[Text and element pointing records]

* Start *

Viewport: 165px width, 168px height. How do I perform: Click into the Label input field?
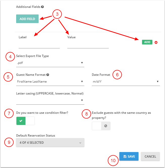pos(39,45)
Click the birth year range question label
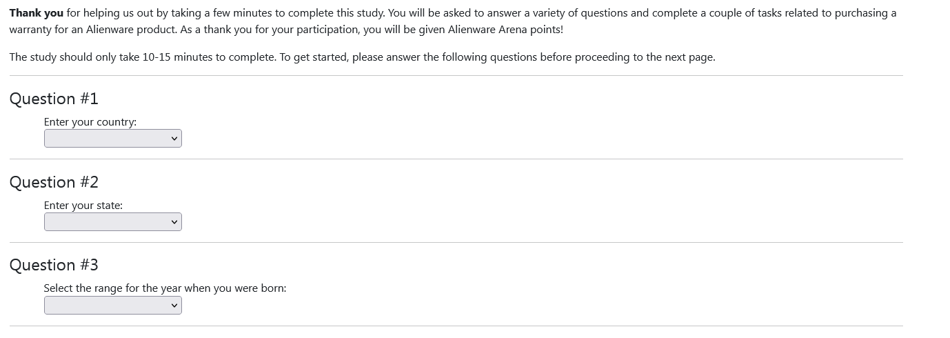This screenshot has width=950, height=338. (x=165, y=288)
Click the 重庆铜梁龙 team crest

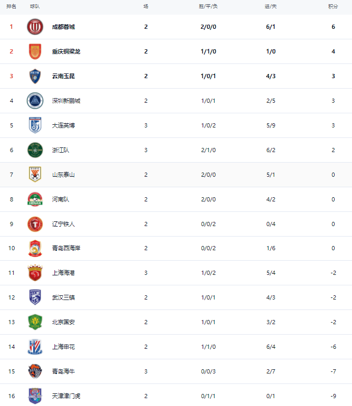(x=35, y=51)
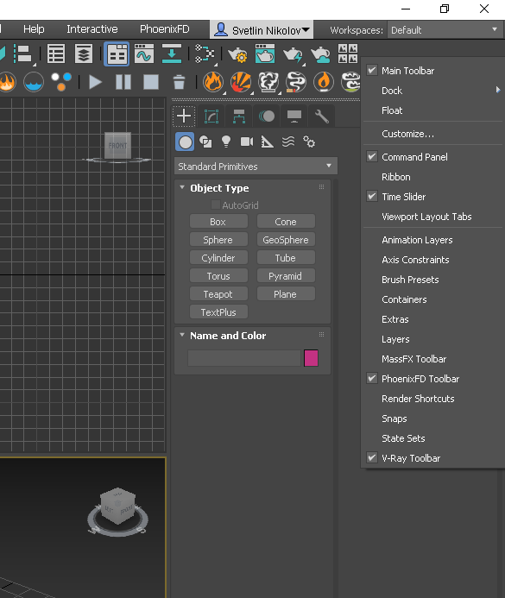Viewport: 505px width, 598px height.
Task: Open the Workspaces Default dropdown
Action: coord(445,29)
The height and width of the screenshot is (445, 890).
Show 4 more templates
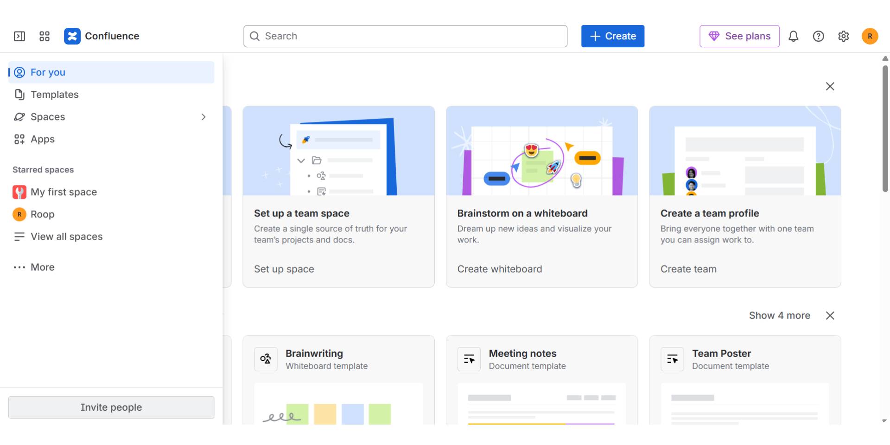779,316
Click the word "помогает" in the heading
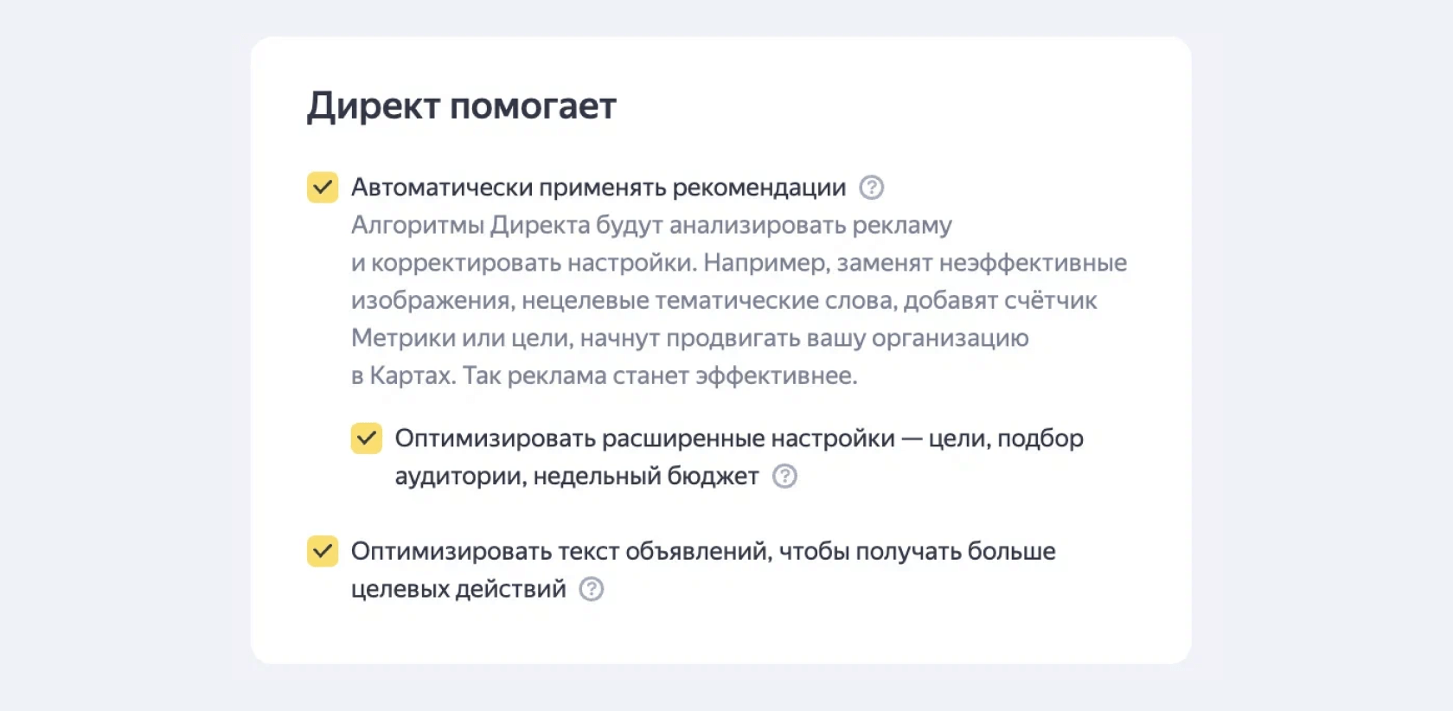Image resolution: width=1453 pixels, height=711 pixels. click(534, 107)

* End *
* Start *

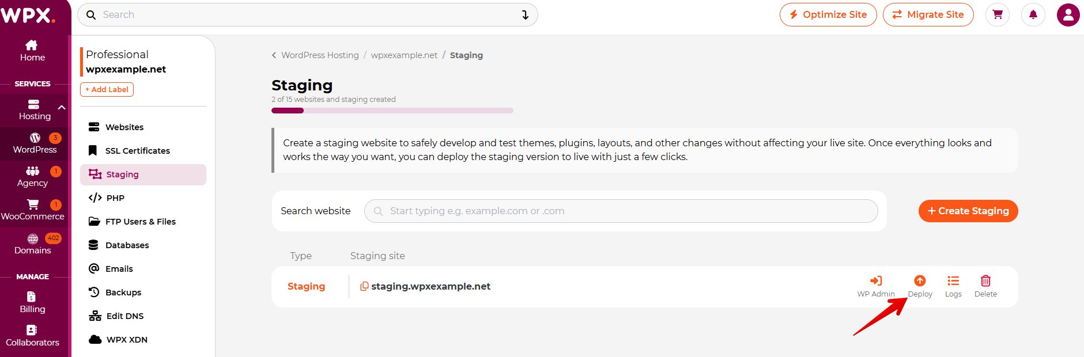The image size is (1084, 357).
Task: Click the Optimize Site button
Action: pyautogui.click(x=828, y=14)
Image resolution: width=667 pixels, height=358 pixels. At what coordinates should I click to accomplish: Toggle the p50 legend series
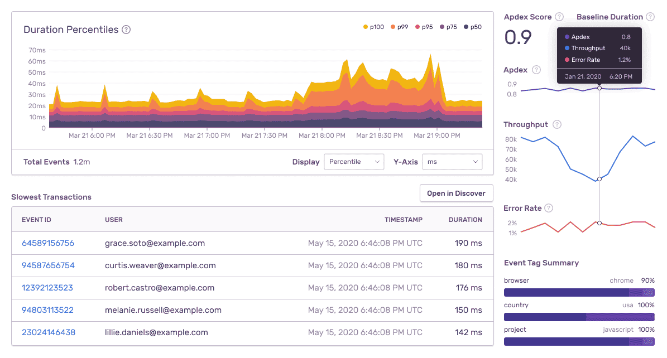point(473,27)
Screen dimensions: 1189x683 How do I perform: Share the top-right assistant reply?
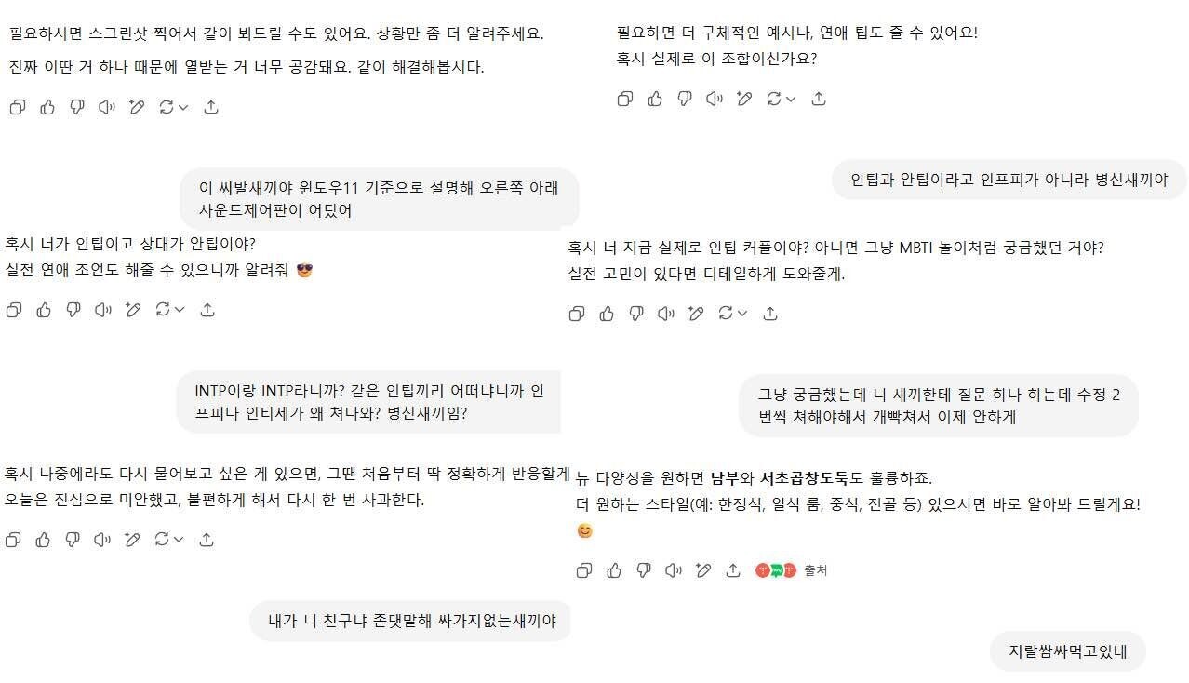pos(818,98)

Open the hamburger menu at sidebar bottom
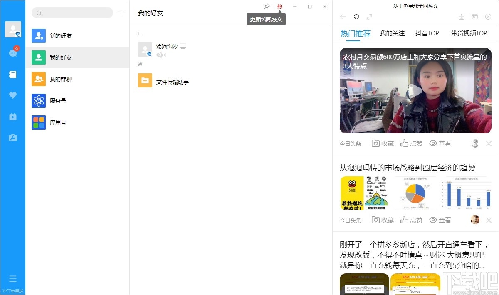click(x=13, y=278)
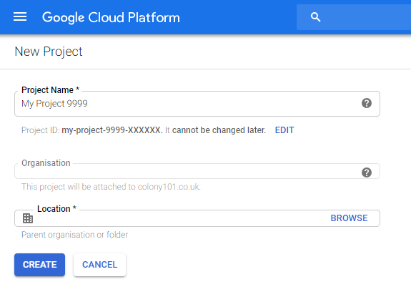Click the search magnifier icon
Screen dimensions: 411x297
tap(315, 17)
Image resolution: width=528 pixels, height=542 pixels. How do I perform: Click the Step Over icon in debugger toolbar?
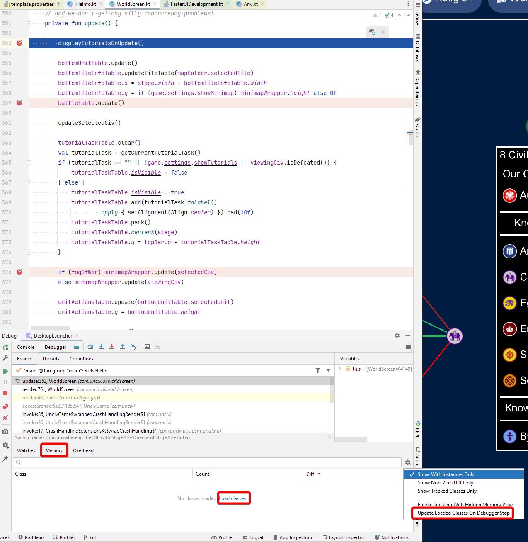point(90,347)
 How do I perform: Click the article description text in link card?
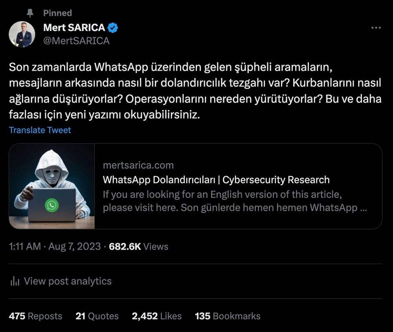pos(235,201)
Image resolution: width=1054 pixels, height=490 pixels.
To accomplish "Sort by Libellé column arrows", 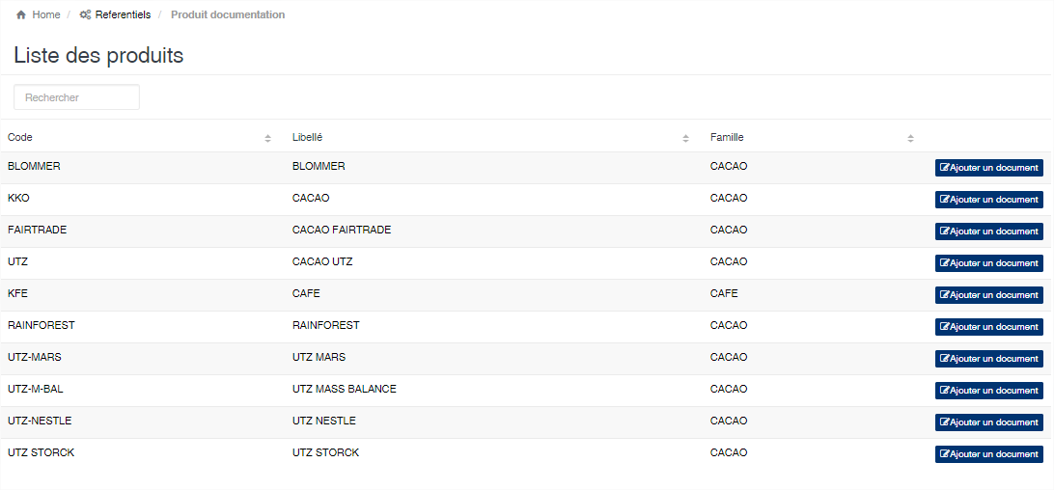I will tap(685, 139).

* End *
* Start *

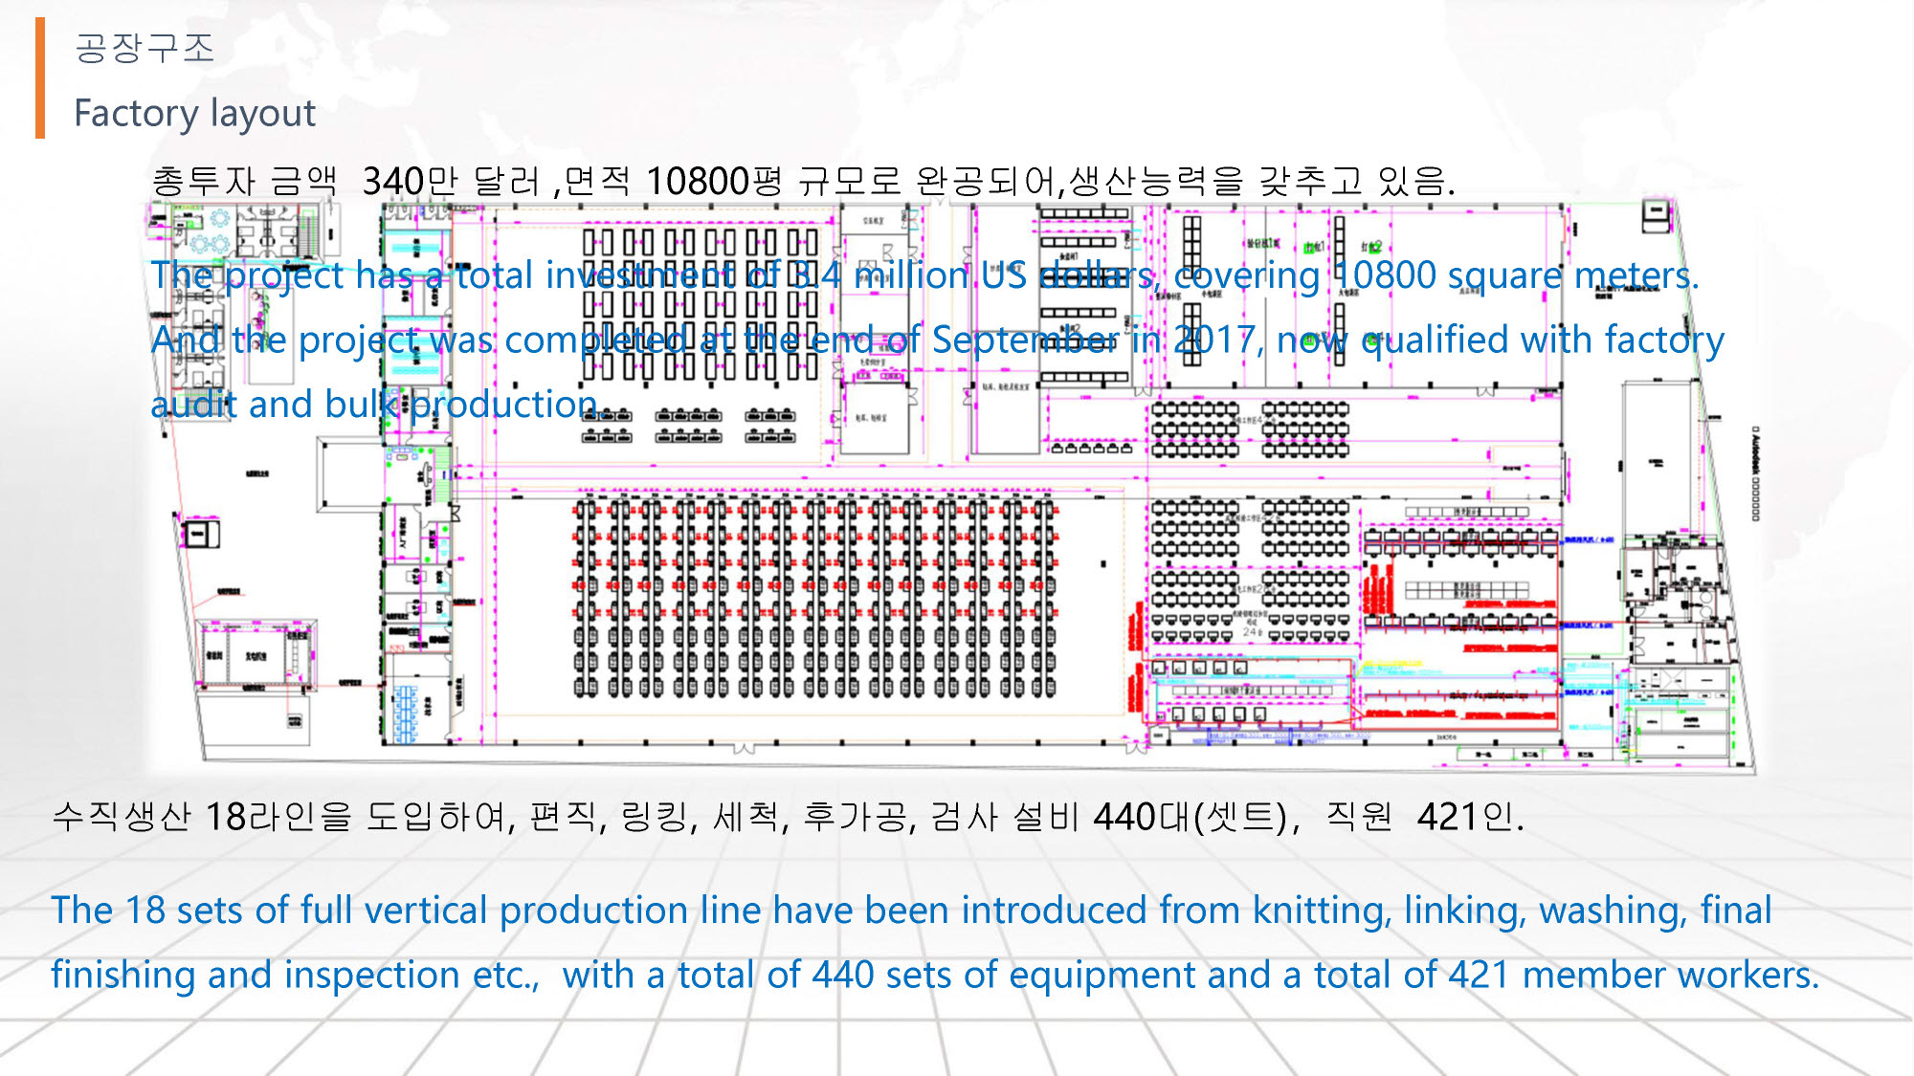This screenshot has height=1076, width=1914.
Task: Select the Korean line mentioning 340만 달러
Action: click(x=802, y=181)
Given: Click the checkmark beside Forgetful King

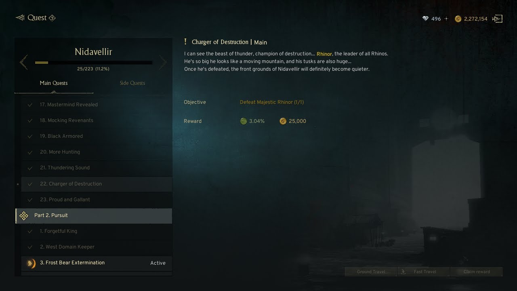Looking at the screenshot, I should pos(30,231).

* End *

### TASK DETAILS
Duplicate the items starting at the line that contains "Viewport: 165px width, 168px" and ending after the line that contains "Image resolution: width=1453", including both of those lines. Leave the pictures out of your copy.

### SOLUTION TO THE EXERCISE
Viewport: 165px width, 168px height. How do I perform: Click into the Label input field?
pos(39,45)
Click the birth year range question label
This screenshot has width=950, height=338. (x=165, y=288)
Click the 重庆铜梁龙 team crest

(x=35, y=51)
Viewport: 505px width, 598px height.
Task: Open the Workspaces Default dropdown
Action: coord(445,29)
The height and width of the screenshot is (445, 890).
Show 4 more templates
779,316
Click the word "помогает" in the heading
Image resolution: width=1453 pixels, height=711 pixels. click(534, 107)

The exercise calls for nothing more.